AVAILABLE RECORDS START

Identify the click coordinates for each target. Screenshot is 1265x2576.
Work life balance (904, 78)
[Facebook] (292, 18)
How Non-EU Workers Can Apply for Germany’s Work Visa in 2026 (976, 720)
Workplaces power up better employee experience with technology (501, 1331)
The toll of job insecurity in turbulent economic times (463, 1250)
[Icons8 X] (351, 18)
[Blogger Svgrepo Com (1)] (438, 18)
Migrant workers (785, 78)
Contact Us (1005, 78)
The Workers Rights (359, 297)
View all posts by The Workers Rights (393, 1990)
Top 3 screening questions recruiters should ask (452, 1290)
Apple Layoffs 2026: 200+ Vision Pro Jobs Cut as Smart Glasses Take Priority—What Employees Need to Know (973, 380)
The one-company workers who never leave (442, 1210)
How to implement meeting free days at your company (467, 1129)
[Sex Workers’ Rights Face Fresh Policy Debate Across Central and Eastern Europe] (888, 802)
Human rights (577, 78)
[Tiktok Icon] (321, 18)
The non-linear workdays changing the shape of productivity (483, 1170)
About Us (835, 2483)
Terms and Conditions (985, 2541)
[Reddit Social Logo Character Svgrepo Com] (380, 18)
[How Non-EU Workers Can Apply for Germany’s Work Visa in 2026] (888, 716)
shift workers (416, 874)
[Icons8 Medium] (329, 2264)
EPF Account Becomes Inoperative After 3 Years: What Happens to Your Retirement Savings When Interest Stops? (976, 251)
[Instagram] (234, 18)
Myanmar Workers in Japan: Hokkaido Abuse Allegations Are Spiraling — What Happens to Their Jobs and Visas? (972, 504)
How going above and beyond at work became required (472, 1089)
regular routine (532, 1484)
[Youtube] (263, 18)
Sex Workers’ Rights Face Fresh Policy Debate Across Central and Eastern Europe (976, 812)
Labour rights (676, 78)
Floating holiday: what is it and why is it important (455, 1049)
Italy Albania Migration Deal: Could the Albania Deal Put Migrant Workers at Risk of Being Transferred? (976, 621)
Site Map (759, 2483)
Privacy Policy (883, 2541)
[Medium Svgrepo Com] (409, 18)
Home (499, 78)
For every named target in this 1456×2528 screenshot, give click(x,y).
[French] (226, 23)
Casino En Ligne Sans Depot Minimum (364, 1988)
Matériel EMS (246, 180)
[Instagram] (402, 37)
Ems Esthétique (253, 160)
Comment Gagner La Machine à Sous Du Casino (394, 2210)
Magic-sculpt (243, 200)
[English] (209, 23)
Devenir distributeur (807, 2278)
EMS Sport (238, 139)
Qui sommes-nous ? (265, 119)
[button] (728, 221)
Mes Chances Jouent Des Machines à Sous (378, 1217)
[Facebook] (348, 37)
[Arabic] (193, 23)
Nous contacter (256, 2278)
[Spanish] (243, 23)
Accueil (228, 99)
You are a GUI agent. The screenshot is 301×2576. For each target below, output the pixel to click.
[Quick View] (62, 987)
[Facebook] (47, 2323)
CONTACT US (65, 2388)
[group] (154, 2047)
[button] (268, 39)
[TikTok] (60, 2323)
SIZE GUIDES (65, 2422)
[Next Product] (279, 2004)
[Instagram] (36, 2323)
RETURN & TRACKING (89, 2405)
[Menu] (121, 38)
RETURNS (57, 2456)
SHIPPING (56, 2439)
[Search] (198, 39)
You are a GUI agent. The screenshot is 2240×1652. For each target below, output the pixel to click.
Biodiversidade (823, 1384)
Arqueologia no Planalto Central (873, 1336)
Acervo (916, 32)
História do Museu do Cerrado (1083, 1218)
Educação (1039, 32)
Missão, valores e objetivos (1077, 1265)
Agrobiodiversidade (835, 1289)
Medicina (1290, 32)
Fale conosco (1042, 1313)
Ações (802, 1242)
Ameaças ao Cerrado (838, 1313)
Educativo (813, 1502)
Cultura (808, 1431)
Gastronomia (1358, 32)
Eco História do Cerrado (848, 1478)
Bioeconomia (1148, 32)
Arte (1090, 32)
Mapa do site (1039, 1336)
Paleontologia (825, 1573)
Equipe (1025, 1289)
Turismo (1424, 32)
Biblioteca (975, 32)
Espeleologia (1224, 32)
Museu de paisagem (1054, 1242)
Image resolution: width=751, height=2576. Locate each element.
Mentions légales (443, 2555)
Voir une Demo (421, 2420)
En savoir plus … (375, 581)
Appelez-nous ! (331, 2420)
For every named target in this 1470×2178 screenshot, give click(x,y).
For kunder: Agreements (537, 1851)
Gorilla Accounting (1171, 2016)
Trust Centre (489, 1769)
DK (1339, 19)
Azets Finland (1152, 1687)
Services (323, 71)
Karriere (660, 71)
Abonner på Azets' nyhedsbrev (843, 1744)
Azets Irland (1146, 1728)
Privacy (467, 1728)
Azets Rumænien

AVAILABLE RECORDS END

- WHAT THE EXERCISE ASKS: The lines above from the one with "[Medium Svgrepo Com] (409, 18)" through the one with "For every named target in this 1470×2178" are to be duplicated exactly, ends included, with nothing added.

- RESPONSE BOX:
[Medium Svgrepo Com] (409, 18)
Home (499, 78)
For every named target in this 1456×2528 screenshot, give click(x,y).
[French] (226, 23)
Casino En Ligne Sans Depot Minimum (364, 1988)
Matériel EMS (246, 180)
[Instagram] (402, 37)
Ems Esthétique (253, 160)
Comment Gagner La Machine à Sous Du Casino (394, 2210)
Magic-sculpt (243, 200)
[English] (209, 23)
Devenir distributeur (807, 2278)
EMS Sport (238, 139)
Qui sommes-nous ? (265, 119)
[button] (728, 221)
Mes Chances Jouent Des Machines à Sous (378, 1217)
[Facebook] (348, 37)
[Arabic] (193, 23)
Nous contacter (256, 2278)
[Spanish] (243, 23)
Accueil (228, 99)
You are a GUI agent. The screenshot is 301×2576. For each target below, output the pixel to click.
[Quick View] (62, 987)
[Facebook] (47, 2323)
CONTACT US (65, 2388)
[group] (154, 2047)
[button] (268, 39)
[TikTok] (60, 2323)
SIZE GUIDES (65, 2422)
[Next Product] (279, 2004)
[Instagram] (36, 2323)
RETURN & TRACKING (89, 2405)
[Menu] (121, 38)
RETURNS (57, 2456)
SHIPPING (56, 2439)
[Search] (198, 39)
You are a GUI agent. The screenshot is 2240×1652. For each target below, output the pixel to click.
Biodiversidade (823, 1384)
Arqueologia no Planalto Central (873, 1336)
Acervo (916, 32)
História do Museu do Cerrado (1083, 1218)
Educação (1039, 32)
Missão, valores e objetivos (1077, 1265)
Agrobiodiversidade (835, 1289)
Medicina (1290, 32)
Fale conosco (1042, 1313)
Ações (802, 1242)
Ameaças ao Cerrado (838, 1313)
Educativo (813, 1502)
Cultura (808, 1431)
Gastronomia (1358, 32)
Eco História do Cerrado (848, 1478)
Bioeconomia (1148, 32)
Arte (1090, 32)
Mapa do site (1039, 1336)
Paleontologia (825, 1573)
Equipe (1025, 1289)
Turismo (1424, 32)
Biblioteca (975, 32)
Espeleologia (1224, 32)
Museu de paisagem (1054, 1242)
Image resolution: width=751, height=2576. Locate each element.
Mentions légales (443, 2555)
Voir une Demo (421, 2420)
En savoir plus … (375, 581)
Appelez-nous ! (331, 2420)
For every named target in this 1470×2178 screenshot, give click(x,y).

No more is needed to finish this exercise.